%%
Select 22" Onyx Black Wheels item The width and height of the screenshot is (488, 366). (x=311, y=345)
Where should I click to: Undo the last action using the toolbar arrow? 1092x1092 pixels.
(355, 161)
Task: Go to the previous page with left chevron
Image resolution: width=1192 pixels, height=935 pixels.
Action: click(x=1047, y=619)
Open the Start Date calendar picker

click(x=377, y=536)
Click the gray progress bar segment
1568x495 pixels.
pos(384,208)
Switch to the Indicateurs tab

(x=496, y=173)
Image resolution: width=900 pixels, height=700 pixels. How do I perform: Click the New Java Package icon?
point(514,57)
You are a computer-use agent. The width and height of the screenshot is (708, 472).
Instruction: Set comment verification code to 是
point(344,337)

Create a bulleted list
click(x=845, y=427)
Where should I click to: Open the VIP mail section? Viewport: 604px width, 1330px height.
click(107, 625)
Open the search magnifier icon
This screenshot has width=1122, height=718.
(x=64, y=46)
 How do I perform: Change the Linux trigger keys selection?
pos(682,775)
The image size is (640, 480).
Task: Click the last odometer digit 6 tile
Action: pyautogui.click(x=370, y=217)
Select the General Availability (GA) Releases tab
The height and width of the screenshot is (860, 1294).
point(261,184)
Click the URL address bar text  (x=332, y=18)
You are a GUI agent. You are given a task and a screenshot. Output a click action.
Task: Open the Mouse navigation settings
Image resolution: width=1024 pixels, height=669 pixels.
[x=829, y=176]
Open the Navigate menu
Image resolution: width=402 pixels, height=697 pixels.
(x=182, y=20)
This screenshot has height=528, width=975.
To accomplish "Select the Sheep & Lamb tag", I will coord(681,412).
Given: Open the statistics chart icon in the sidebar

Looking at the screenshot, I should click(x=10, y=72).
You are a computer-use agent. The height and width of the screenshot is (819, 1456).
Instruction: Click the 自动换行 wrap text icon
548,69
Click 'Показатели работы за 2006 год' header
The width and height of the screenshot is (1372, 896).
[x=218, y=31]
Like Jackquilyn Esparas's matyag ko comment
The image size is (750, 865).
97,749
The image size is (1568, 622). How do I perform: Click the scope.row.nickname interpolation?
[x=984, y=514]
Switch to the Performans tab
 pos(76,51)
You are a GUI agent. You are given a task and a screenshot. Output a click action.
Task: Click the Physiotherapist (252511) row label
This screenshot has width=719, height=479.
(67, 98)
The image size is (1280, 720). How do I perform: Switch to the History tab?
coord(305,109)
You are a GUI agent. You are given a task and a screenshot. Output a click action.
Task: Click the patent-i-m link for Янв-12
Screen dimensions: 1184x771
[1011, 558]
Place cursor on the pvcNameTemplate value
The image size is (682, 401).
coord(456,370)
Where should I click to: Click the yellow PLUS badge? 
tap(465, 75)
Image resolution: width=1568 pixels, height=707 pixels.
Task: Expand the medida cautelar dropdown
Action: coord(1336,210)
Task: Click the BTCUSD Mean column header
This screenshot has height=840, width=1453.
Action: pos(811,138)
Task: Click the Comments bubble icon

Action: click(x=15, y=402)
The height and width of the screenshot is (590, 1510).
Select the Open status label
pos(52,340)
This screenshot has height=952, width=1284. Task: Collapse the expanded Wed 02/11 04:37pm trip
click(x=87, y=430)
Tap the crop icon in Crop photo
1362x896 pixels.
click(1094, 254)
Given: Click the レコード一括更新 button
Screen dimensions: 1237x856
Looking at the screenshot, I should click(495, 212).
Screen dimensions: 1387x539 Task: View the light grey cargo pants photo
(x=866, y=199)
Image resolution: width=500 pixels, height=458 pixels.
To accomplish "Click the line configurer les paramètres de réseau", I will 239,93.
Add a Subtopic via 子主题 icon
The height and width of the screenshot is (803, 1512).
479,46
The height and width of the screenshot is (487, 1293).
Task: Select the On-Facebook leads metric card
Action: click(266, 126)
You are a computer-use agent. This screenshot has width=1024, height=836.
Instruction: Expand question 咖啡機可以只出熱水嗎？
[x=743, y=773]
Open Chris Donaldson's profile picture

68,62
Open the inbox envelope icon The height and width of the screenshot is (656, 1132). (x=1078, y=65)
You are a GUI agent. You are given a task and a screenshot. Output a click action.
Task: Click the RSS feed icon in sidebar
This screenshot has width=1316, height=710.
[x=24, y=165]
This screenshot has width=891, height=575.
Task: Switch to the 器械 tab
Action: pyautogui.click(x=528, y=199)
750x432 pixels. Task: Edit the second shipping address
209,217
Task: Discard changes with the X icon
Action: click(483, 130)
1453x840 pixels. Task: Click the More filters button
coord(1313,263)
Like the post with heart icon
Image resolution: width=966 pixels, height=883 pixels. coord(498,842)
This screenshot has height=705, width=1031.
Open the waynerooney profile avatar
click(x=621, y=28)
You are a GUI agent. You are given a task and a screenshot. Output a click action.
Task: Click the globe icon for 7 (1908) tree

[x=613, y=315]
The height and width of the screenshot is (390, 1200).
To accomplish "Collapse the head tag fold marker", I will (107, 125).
%%
> WHAT IS ASKED
Reproduce every one of the lines above without any alteration.

> TASK SOLUTION
Select 22" Onyx Black Wheels item The width and height of the screenshot is (488, 366). (x=311, y=345)
Where should I click to: Undo the last action using the toolbar arrow? 1092x1092 pixels.
(355, 161)
Task: Go to the previous page with left chevron
Image resolution: width=1192 pixels, height=935 pixels.
Action: click(x=1047, y=619)
Open the Start Date calendar picker

click(x=377, y=536)
Click the gray progress bar segment
1568x495 pixels.
pos(384,208)
Switch to the Indicateurs tab

(x=496, y=173)
Image resolution: width=900 pixels, height=700 pixels. How do I perform: Click the New Java Package icon?
point(514,57)
You are a computer-use agent. The width and height of the screenshot is (708, 472).
Instruction: Set comment verification code to 是
point(344,337)

Create a bulleted list
click(x=845, y=427)
Where should I click to: Open the VIP mail section? Viewport: 604px width, 1330px height.
click(107, 625)
Open the search magnifier icon
This screenshot has width=1122, height=718.
(x=64, y=46)
 How do I perform: Change the Linux trigger keys selection?
pos(682,775)
The image size is (640, 480).
Task: Click the last odometer digit 6 tile
Action: pyautogui.click(x=370, y=217)
Select the General Availability (GA) Releases tab
The height and width of the screenshot is (860, 1294).
point(261,184)
Click the URL address bar text  (x=332, y=18)
You are a GUI agent. You are given a task and a screenshot. Output a click action.
Task: Open the Mouse navigation settings
Image resolution: width=1024 pixels, height=669 pixels.
[x=829, y=176]
Open the Navigate menu
Image resolution: width=402 pixels, height=697 pixels.
(x=182, y=20)
This screenshot has height=528, width=975.
To accomplish "Select the Sheep & Lamb tag", I will coord(681,412).
Given: Open the statistics chart icon in the sidebar

Looking at the screenshot, I should click(x=10, y=72).
You are a computer-use agent. The height and width of the screenshot is (819, 1456).
Instruction: Click the 自动换行 wrap text icon
548,69
Click 'Показатели работы за 2006 год' header
The width and height of the screenshot is (1372, 896).
[x=218, y=31]
Like Jackquilyn Esparas's matyag ko comment
The image size is (750, 865).
97,749
The image size is (1568, 622). How do I perform: Click the scope.row.nickname interpolation?
[x=984, y=514]
Switch to the Performans tab
 pos(76,51)
You are a GUI agent. You are given a task and a screenshot. Output a click action.
Task: Click the Physiotherapist (252511) row label
This screenshot has width=719, height=479.
(67, 98)
The image size is (1280, 720). How do I perform: Switch to the History tab?
coord(305,109)
You are a GUI agent. You are given a task and a screenshot. Output a click action.
Task: Click the patent-i-m link for Янв-12
Screen dimensions: 1184x771
[1011, 558]
Place cursor on the pvcNameTemplate value
The image size is (682, 401).
coord(456,370)
Where should I click to: Click the yellow PLUS badge? 
tap(465, 75)
Image resolution: width=1568 pixels, height=707 pixels.
Task: Expand the medida cautelar dropdown
Action: coord(1336,210)
Task: Click the BTCUSD Mean column header
This screenshot has height=840, width=1453.
Action: pos(811,138)
Task: Click the Comments bubble icon

Action: click(x=15, y=402)
The height and width of the screenshot is (590, 1510).
Select the Open status label
pos(52,340)
This screenshot has height=952, width=1284. Task: Collapse the expanded Wed 02/11 04:37pm trip
click(x=87, y=430)
Tap the crop icon in Crop photo
1362x896 pixels.
click(1094, 254)
Given: Click the レコード一括更新 button
Screen dimensions: 1237x856
Looking at the screenshot, I should click(495, 212).
Screen dimensions: 1387x539 Task: View the light grey cargo pants photo
(x=866, y=199)
Image resolution: width=500 pixels, height=458 pixels.
To accomplish "Click the line configurer les paramètres de réseau", I will 239,93.
Add a Subtopic via 子主题 icon
The height and width of the screenshot is (803, 1512).
479,46
The height and width of the screenshot is (487, 1293).
Task: Select the On-Facebook leads metric card
Action: click(266, 126)
You are a computer-use agent. This screenshot has width=1024, height=836.
Instruction: Expand question 咖啡機可以只出熱水嗎？
[x=743, y=773]
Open Chris Donaldson's profile picture

68,62
Open the inbox envelope icon The height and width of the screenshot is (656, 1132). (x=1078, y=65)
You are a GUI agent. You are given a task and a screenshot. Output a click action.
Task: Click the RSS feed icon in sidebar
This screenshot has width=1316, height=710.
[x=24, y=165]
This screenshot has width=891, height=575.
Task: Switch to the 器械 tab
Action: pyautogui.click(x=528, y=199)
750x432 pixels. Task: Edit the second shipping address
209,217
Task: Discard changes with the X icon
Action: click(483, 130)
1453x840 pixels. Task: Click the More filters button
coord(1313,263)
Like the post with heart icon
Image resolution: width=966 pixels, height=883 pixels. coord(498,842)
This screenshot has height=705, width=1031.
Open the waynerooney profile avatar
click(x=621, y=28)
You are a GUI agent. You are given a task and a screenshot. Output a click action.
Task: Click the globe icon for 7 (1908) tree

[x=613, y=315]
The height and width of the screenshot is (390, 1200).
To accomplish "Collapse the head tag fold marker", I will (107, 125).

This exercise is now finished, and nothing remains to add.